By applying a growth mindset to your LSAT preparation, you will see mistakes you make as opportunities to learn and improve rather than a measure of your innate intelligence.
This perspective shift can help reduce anxiety and increase motivation during studying and taking the test.
LSAT Support Systems
A robust support system can make a significant difference in managing stress and staying motivated throughout the LSAT journey.
Although it might be tempting to isolate yourself during your LSAT prep, don’t. Lean on your friends and family for motivation and encouragement. They can provide a different perspective or provide a listening ear.
You can also reach out to other LSAT students in your live LSAT class.
Sign up to get expert tips and exclusive invites to free LSAT classes and law school admissions workshops!
Pre-test Day Strategies
LSAT test day is a culmination of all your hard work, but it can also make your anxiety rear its ugly head. However, having a set of strategies for test day can significantly help ease test-day fears and enable you to perform at your best.
Familiarize Yourself with the Test Center
If you’re taking the LSAT in person, visit the test center beforehand. Knowing the location, understanding the commute time, and getting a feel for the test environment can reduce anxiety related to logistics.
Troubleshoot Tech Issues
If you’re taking the LSAT remotely, ensure that your computer meets LSAC’s tech requirements and can run the Prometric software. Clear your desk and only keep the permitted items to avoid any risk of your test being flagged.
Create a calming morning routine that you’ll be able to follow on test day.
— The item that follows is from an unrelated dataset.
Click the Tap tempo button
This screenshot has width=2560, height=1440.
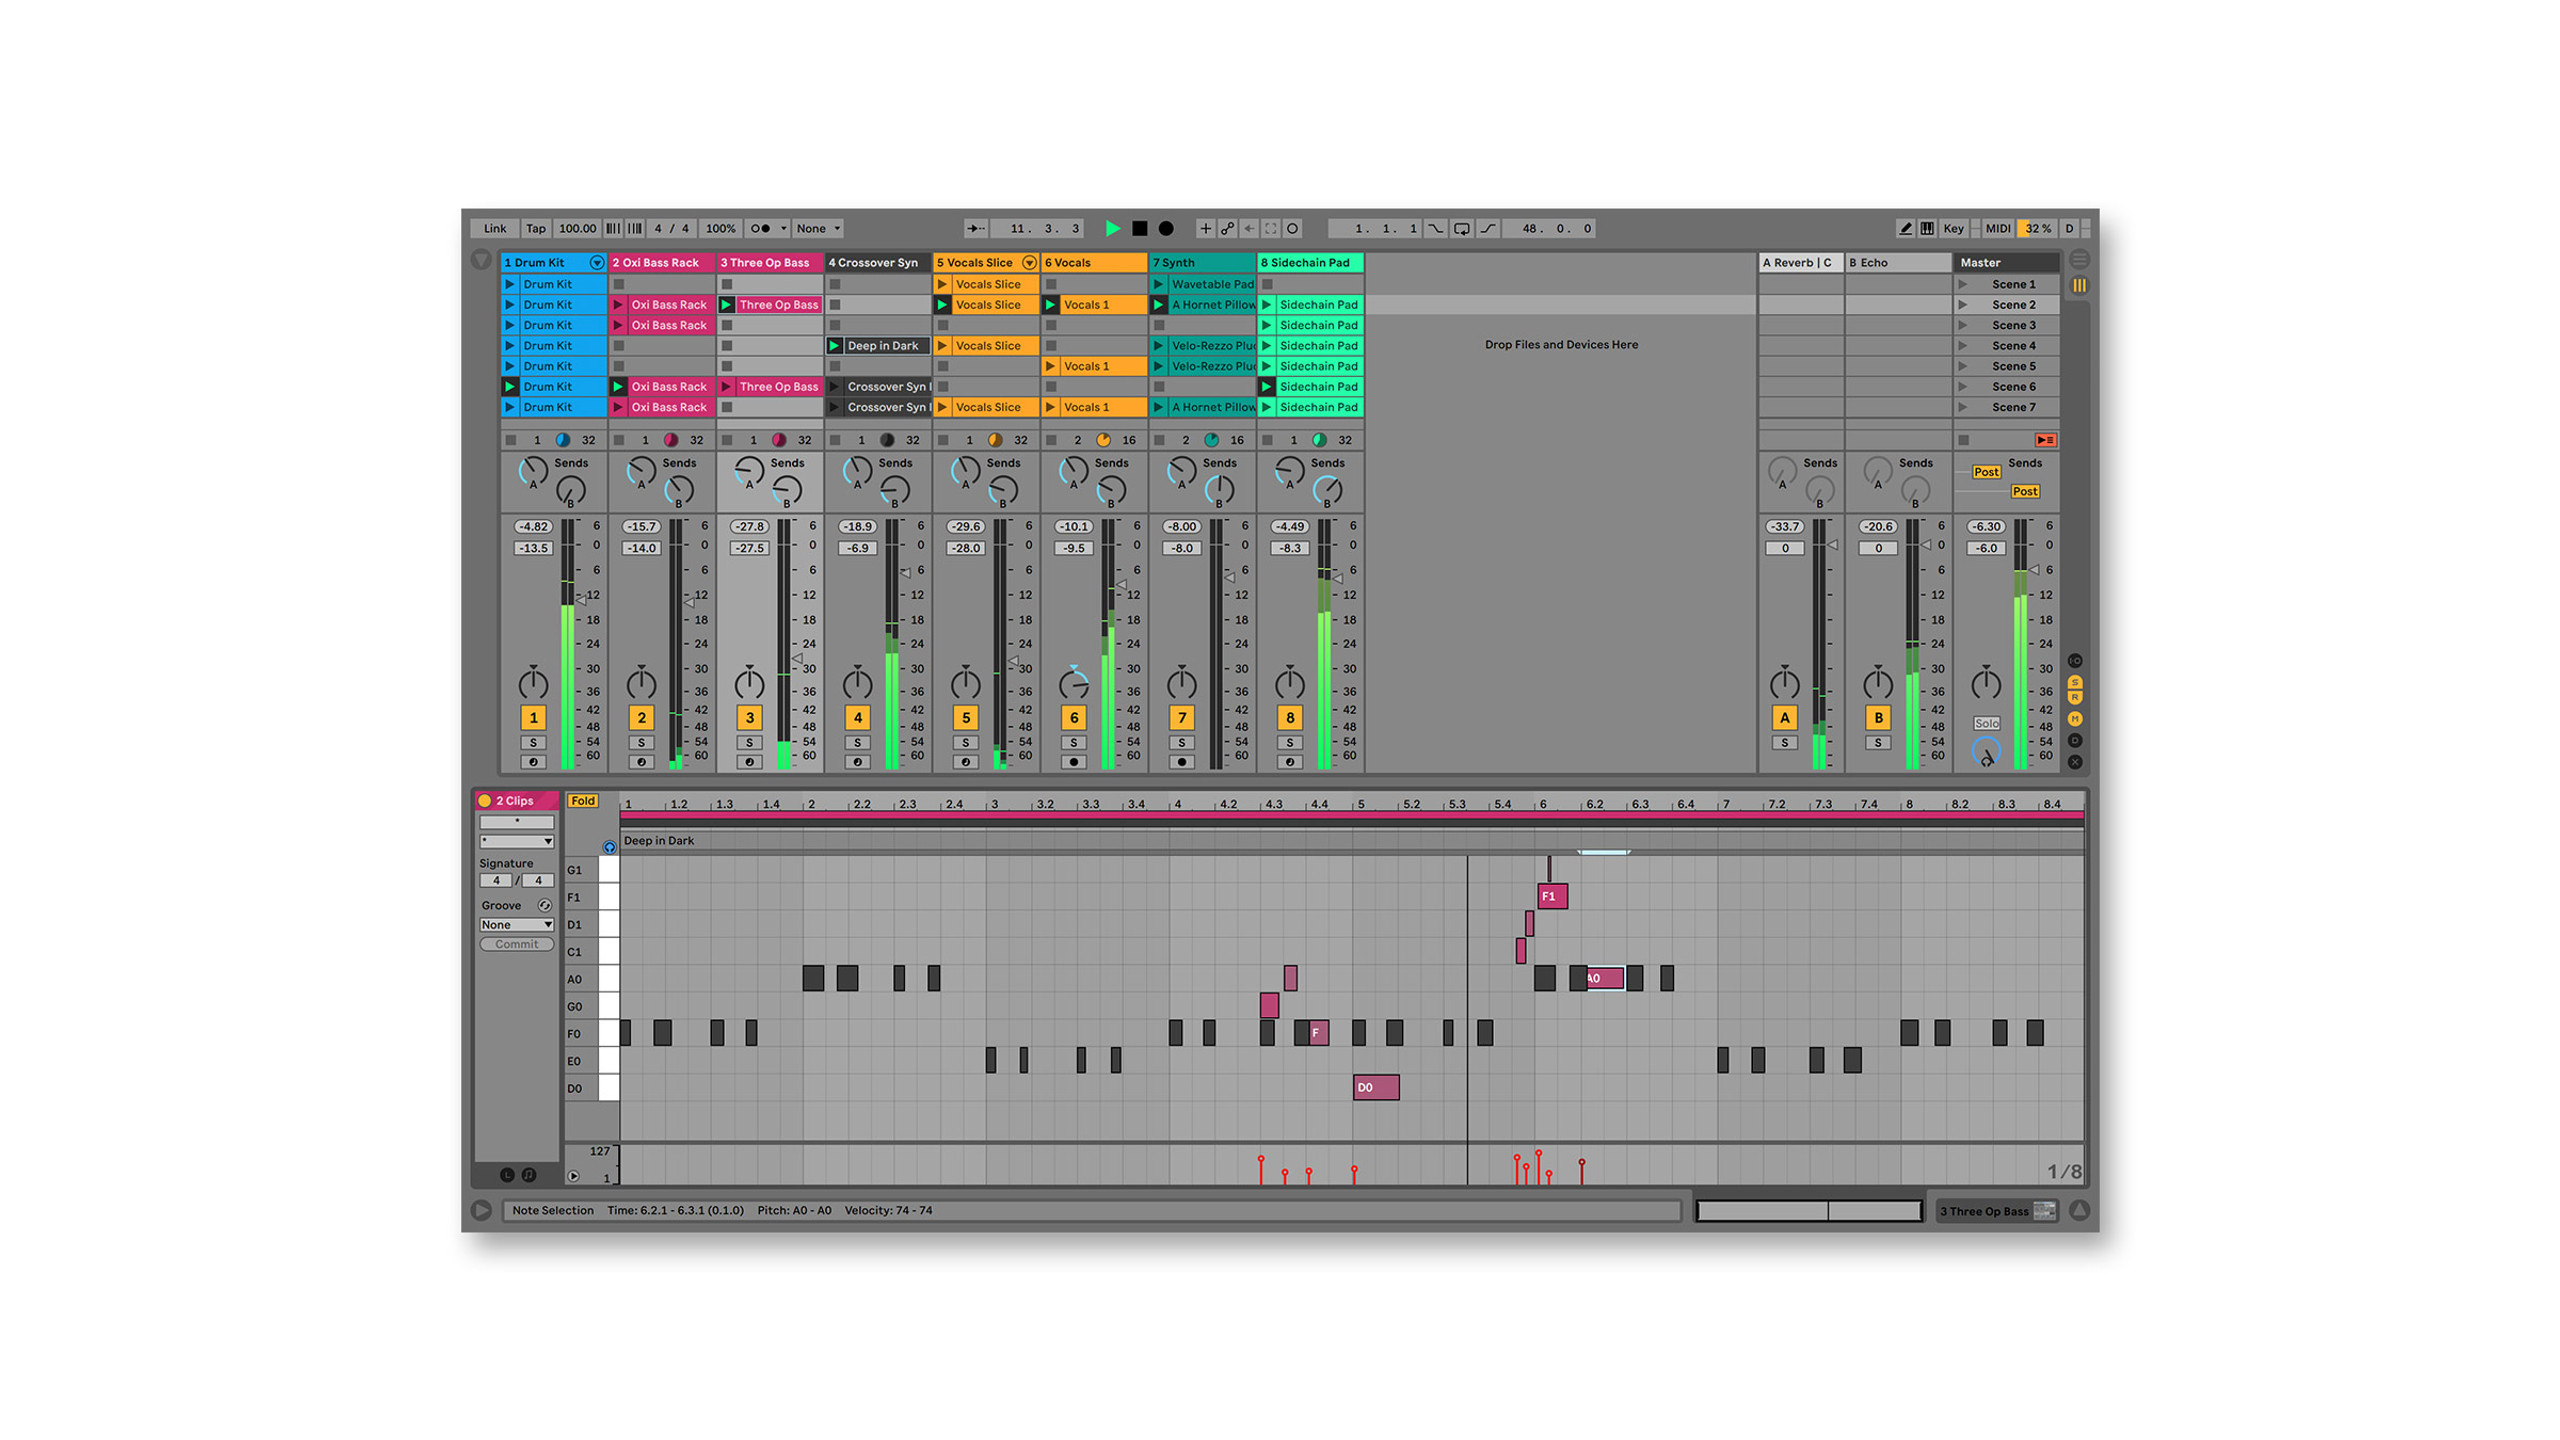click(x=536, y=228)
Focus on a nutritious breakfast to fuel your body and light exercise or stretching to relax your muscles.
This routine can set a positive tone for the day and help maintain a calm mindset by providing a sense of consistency.
Strategies To Use During the Test
Once the test begins, it’s important to stay focused and apply the strategies you’ve practiced.
Focus on the Present
Concentrate on one question at a time. Avoid dwelling on past sections or worrying about future ones. This helps in maintaining concentration and reduces the chances of becoming overwhelmed.
Managing Difficult Questions
Don’t get stuck on complex questions. Mark them and move on; return to them later if time allows.
This skipping and guessing strategy ensures you don’t waste valuable time on questions that you find particularly challenging, allowing you to answer as many questions as possible.
Practice deep breathing exercises to calm nerves.
Techniques like the 4-7-8 method, where you inhale for 4 seconds, hold your breath for 7 seconds, and exhale for 8 seconds, can be particularly helpful.
These exercises can be done before the test starts and even during the exam to help maintain a sense of calm.
Why would you need to worry about stress after the LSAT? Well, the anticipation of waiting for score release day can often be as detrimental as the buildup to test day.
This time can be filled with a mix of relief and anxiety, but the right approach can make it more manageable.
After the test, reflect on what went well. Don’t dwell on the negative. Most students end up doing a lot better than they thought they did.
Consider what strategies worked, what didn’t, and how you managed stress. This reflection can be a learning experience for future challenges, like law school.
Leveraging Proven Strategies for LSAT Success
Managing LSAT stress requires a multifaceted approach that includes thorough preparation, physical and mental well-being strategies, and effective test day techniques.
Remember, stress is a natural response, but with the right tools and mindset, it can be managed effectively for LSAT success.